— Майкл, кто вас прислал? (Сразу после этого вопроса мы перешли на «ты».)
— Каким ветром занесло, да?..
— Ты опять русскими пословицами сыплешь?
— Ну, так ты ведешь допрос? Как это называется — явки…
— Да, пароли, имена, явки…
— Нет, никто меня не прислал, я по собственной инициативе, честное слово, клянусь. Я же «россиевед» по образованию и в России потому, что очень хочу работать по специальности.
— Как ты оказался в России? Расскажи.
— Вначале я занимался бизнесом. Только через десять лет пришел к журналистике.
— Каким бизнесом?
— Страховым. Там денег намного больше, могу сказать, чем в журналистике. Но не в деньгах счастье. Журналистика — гораздо интереснее. Ради нее я пожертвовал финансовым состоянием.
— Итак, ты приехал в Москву 17 лет назад, занимался бизнесом, страхованием… И вдруг перешел в журналистику. Почему?
— Я хорошо зарабатывал в бизнесе, но понял, что лучше заниматься тем, что тебе по-настоящему интересно.
— Когда ты приехал сюда, язык знал?
— Чуть-чуть. Русский язык я учил здесь. До сих пор я им занимаюсь, у меня учительница, один раз в неделю.
— Конечно, ты же публичный персонаж, выступаешь в ящике, тебе нужно хорошо говорить по-русски. Правда, недавно у тебя в этих ток-шоу появился конкурент — Марк из «Нью-Йорк пост».
— Нет, он мне не конкурент. Он занимает совершенно другую нишу.
— Ну да, у него другой образ. Телевидение — это образ, понимаешь?
— Ну, это то же самое, что Никонов, например, не конкурент с Жириновским. У них абсолютно разные стили, образы и ниши.
— Но делают они общее дело.
— (Смеется.) Вот и мы с Марком не мешаем друг другу. Здесь столько политических передач… Это тоже очень меня удивляет. В Америке нет политических шоу такого жанра.
— Значит, мы впереди планеты всей.

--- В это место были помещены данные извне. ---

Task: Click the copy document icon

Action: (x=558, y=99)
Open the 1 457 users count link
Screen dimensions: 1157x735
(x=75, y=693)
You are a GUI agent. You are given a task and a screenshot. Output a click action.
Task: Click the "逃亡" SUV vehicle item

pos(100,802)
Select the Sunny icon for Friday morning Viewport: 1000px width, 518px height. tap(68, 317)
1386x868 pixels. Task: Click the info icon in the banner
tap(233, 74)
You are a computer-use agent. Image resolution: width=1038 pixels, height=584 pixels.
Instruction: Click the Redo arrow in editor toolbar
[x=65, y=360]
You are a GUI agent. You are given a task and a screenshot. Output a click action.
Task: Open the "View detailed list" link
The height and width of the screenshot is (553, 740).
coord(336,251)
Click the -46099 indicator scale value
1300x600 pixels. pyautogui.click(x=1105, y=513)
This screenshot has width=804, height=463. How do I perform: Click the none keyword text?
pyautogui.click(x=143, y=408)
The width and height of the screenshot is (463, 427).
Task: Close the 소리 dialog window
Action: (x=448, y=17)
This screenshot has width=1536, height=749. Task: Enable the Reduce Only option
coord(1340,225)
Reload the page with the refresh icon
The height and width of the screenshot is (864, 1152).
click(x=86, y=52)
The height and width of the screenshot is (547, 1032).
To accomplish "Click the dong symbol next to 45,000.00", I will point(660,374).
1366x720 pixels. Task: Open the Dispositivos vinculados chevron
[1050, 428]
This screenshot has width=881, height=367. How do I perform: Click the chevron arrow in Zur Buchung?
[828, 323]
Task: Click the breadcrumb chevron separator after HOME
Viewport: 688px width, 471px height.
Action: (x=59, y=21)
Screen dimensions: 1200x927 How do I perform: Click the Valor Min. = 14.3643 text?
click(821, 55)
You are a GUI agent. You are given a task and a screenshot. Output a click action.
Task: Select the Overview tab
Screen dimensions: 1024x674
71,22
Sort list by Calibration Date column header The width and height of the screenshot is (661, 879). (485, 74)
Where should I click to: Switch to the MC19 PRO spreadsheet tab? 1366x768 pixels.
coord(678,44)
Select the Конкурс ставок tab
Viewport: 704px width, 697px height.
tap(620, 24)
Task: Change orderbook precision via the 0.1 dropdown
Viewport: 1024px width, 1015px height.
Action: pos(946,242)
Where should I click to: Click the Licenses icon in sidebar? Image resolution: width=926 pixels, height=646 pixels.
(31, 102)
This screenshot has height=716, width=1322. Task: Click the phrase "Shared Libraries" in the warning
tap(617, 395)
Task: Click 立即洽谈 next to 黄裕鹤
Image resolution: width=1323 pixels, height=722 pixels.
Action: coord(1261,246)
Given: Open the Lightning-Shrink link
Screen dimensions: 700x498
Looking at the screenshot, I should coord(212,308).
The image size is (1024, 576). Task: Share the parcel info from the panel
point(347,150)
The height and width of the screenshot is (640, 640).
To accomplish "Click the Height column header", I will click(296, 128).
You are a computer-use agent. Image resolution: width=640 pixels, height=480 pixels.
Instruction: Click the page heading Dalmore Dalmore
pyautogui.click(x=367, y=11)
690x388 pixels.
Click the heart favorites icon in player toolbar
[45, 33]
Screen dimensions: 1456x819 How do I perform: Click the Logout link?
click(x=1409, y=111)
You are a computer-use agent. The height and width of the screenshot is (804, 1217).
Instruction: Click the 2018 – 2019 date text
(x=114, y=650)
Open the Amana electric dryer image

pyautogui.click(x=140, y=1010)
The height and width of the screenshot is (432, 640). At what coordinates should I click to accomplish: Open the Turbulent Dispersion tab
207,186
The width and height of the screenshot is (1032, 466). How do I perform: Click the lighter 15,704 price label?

Хотя на Украине, ты же знаешь, Шустер, Евгений Киселев по четыре часа кряду ведут свои шоу. Они поздно ночью заканчиваются.
— Я их не смотрю. Но меня удивляет ваша аудитория. Они смотрят все эти передачи?
— После того как началась Украина — да. До этого особого интереса не было, они существовали так, про запас. А теперь — Украина, Сирия — и пошло-поехало.
— Людям не надоело?
— Ты знаешь, нет. Это такая возгонка.
— Я просто удивляюсь. «Право голоса» — каждый день, «Время покажет» — каждый день. «Политика», «Поединок», «Воскресный вечер с Соловьевым», Минаев, Фадеев, Куликов…
— И в каждой из них выступаешь ты...
— Да, я, видимо, кому-то нравлюсь.
— Ты же понимаешь, что все эти люди — Соловьев, Толстой, Минаев, Фадеев — на службе. Им дают приказы, а они только отвечают: «Есть, товарищ командир!» Но все приглашенные тоже не случайны. И ты не случаен. То есть тобой манипулируют. Ты это понимаешь?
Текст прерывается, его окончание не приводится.